▶ Directions
Could you copy out every line of the data where the word "computer" occurs?

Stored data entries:
..............................
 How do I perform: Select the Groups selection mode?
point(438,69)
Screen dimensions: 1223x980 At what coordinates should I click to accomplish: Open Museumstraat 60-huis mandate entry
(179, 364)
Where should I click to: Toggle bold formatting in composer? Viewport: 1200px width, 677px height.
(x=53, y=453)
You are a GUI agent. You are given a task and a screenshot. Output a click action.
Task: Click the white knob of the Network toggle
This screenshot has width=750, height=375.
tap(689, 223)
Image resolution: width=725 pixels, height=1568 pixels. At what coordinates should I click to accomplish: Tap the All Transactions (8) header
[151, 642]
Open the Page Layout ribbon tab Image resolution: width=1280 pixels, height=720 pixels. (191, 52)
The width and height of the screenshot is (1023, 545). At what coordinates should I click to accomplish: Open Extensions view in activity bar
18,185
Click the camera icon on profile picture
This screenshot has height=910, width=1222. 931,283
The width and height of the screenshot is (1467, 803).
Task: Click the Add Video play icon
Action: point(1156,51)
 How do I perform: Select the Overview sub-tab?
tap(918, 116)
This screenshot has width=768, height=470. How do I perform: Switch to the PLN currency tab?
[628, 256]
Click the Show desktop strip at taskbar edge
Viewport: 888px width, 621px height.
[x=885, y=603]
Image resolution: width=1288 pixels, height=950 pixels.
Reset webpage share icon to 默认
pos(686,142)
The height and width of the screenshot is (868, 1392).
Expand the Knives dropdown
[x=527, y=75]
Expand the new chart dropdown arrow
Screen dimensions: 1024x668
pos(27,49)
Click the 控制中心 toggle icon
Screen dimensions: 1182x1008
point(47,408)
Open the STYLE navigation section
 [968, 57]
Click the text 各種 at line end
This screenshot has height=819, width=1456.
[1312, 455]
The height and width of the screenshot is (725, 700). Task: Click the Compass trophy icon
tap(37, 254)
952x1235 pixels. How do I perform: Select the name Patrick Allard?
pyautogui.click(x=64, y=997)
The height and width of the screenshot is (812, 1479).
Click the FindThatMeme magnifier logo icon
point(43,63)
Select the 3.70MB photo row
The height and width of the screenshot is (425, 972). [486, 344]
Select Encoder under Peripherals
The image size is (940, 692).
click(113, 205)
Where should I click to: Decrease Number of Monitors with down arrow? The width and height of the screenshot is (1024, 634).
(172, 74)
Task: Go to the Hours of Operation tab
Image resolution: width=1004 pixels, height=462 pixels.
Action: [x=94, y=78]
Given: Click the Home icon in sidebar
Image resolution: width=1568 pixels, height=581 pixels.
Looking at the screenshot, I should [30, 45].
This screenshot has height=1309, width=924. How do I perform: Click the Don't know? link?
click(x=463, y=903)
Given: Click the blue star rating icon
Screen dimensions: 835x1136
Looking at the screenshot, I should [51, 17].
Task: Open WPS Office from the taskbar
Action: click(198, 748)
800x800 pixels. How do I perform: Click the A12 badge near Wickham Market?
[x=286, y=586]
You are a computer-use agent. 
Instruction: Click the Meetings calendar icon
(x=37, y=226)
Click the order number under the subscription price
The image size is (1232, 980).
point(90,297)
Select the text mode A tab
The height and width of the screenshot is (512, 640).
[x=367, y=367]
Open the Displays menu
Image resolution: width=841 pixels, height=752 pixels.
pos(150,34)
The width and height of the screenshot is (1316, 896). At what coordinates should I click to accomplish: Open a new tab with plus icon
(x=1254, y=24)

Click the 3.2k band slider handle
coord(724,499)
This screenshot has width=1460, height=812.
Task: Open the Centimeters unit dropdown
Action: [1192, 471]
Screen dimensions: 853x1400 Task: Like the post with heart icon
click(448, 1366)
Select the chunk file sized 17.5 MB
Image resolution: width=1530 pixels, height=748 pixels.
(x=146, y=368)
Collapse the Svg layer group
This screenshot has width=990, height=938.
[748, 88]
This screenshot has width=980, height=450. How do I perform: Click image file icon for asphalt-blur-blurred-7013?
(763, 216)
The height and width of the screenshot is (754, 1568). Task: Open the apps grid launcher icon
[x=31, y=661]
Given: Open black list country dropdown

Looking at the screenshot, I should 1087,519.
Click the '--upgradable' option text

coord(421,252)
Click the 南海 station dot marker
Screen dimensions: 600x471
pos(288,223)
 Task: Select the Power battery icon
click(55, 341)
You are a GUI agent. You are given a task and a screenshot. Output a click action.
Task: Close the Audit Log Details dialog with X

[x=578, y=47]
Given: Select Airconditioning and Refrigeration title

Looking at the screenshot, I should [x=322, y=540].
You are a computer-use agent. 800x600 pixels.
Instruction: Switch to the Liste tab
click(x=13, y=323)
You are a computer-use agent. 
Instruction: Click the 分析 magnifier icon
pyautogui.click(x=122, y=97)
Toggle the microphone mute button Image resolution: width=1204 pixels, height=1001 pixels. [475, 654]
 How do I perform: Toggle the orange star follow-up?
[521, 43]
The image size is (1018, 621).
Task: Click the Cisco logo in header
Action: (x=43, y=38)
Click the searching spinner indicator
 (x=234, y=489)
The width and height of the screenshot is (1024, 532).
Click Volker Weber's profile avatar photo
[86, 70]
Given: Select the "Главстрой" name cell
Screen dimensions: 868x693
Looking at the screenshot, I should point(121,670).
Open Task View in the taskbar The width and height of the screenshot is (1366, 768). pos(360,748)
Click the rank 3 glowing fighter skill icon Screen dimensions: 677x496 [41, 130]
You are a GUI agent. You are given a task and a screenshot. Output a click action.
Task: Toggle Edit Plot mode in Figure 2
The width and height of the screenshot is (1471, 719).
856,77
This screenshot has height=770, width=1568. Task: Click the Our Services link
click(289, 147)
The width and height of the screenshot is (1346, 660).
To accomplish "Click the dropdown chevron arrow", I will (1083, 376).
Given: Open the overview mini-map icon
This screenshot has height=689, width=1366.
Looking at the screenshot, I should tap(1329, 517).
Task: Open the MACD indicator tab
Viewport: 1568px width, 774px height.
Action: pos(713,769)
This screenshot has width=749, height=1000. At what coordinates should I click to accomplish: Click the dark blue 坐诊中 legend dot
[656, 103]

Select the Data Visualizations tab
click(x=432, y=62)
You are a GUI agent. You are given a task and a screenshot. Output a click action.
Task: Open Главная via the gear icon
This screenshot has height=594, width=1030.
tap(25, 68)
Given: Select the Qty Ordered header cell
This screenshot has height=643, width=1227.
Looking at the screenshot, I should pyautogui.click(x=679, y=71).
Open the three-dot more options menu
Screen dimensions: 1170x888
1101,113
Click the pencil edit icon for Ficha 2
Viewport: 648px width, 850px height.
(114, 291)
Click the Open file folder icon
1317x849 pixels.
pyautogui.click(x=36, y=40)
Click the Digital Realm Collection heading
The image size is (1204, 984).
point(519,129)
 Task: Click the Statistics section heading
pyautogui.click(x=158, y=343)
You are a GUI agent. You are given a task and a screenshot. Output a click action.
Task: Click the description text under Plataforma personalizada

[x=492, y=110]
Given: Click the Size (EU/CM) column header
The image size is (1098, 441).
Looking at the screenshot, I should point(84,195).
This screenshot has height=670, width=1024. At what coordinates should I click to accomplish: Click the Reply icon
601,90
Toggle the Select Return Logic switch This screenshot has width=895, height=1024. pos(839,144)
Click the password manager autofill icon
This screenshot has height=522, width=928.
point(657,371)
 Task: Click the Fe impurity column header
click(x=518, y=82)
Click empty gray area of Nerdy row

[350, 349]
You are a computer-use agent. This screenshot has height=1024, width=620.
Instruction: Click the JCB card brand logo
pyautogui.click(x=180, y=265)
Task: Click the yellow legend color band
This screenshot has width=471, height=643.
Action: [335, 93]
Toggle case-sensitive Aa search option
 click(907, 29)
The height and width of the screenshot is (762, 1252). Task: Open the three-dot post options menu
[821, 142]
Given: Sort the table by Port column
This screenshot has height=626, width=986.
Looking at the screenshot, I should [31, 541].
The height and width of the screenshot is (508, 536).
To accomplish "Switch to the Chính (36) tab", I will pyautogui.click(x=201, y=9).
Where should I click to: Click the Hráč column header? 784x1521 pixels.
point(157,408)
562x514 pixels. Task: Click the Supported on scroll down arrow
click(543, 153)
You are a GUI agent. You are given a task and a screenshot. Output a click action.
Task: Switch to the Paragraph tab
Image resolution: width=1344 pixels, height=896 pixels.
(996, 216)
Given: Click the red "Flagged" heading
..............................
▶ Result
You are a computer-use agent. 
You are a computer-use agent. 800x600 pixels.
You are a computer-use agent. 
You are a computer-use agent. This screenshot has height=1024, width=620.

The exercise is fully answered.